I highly recommend dating yourself. The only problem is, you might have such a great time with you that it may be hard to date anyone else. Who could compete?
I find that I feel much more free in my blogging since the Blogathon and perhaps I don't have to have something especially deep to talk about to post something. But don't worry, Kendra, I won't start talking about female ejaculation...
I've found a few interesting things lately and just wanted to put them up for your perusal...
I'd always wondered what caused brain freeze. And know I know... I'm one of the lucky 30% who gets it.
"BANGKOK (Reuters) - Residents of a Thai town are flocking to the home of a bereaved mother to touch and see a five-foot monitor lizard she says is a reincarnation of her 13-year-old son and a bringer of good fortune."
Heck, I'd flock just to see a 5 foot lizard lounging on a bed drinking yogurt.
"KUALA LUMPUR, Malaysia -- Whether or not a man can divorce his wife using a message service on a mobile phone has stimulated a debate in Malaysia." Now if you could just page your ex into another state...
"Real-Life 'Fantastic Voyage'--Robots Enable Remote Control 'Telesurgery', Fourteen Long Distance Surgeries Performed; All Patients Recovered, Technology Allows Surgery Anywhere In The World - Even Outer Space"
This is just plain depressing...but I guess that's a good thing?
"Unhappy people 'make the best workers'"
This is a very interesting story about the stigmatization of women with PMS and various other feminine "instabilities." "They're grumpy, they're grouchy ... and there's nothing wrong with that. A growing group of critics contend that there's nothing dysfunctional, dysphoric, or diseased about a woman's natural hormonal rhythms -- period." (particularly bad pun if you ask me.) Here's my favorite bit, from an old article--""Eleven Tips on Getting More Efficiency Out of Women Employees," published in the July 1943 issue of the trade journal Transportation:
"4. Retain a physician to give each woman you hire a special physical examination -- one covering female conditions. This step not only protects the property against the possibilities of lawsuit, but also reveals whether the employee-to-be has any female weaknesses, which would make her mentally or physically unfit for the job.""

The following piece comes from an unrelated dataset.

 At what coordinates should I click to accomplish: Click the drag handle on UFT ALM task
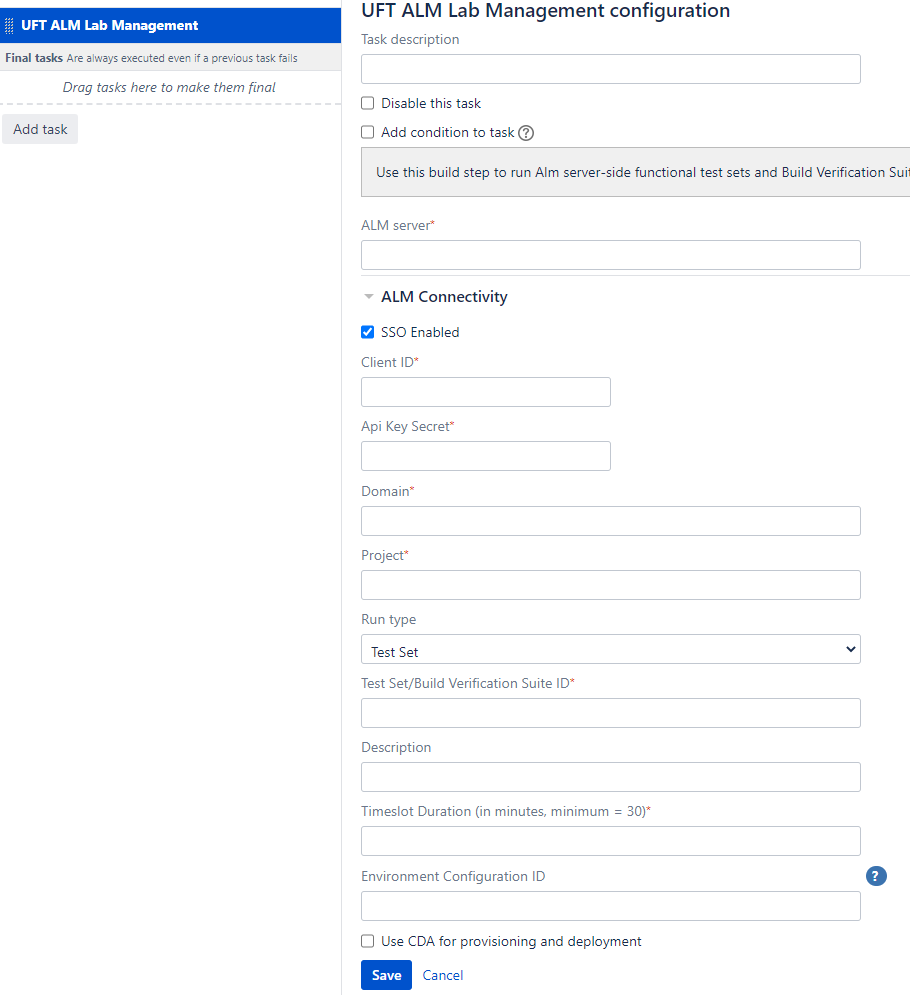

As for me, my apartment is coming along slowly, still a lot of boxes to unpack. My new computer is acting very badly and I think I need to take it back. And my parents are going out of town so I have to dogsit for them, which means spending less time unpacking. But it'll all work out in the end. It will probably be nice to spend a couple of days not staring at the boxes I should be doing something about while instead trying to surf the internet and ending up cursing my computer for freezing up. And the final count on the Blogathon was $20,099 made total for various charities. The goal was $10,000 so everyone's pretty happy about the result. Maybe next year we can double it again!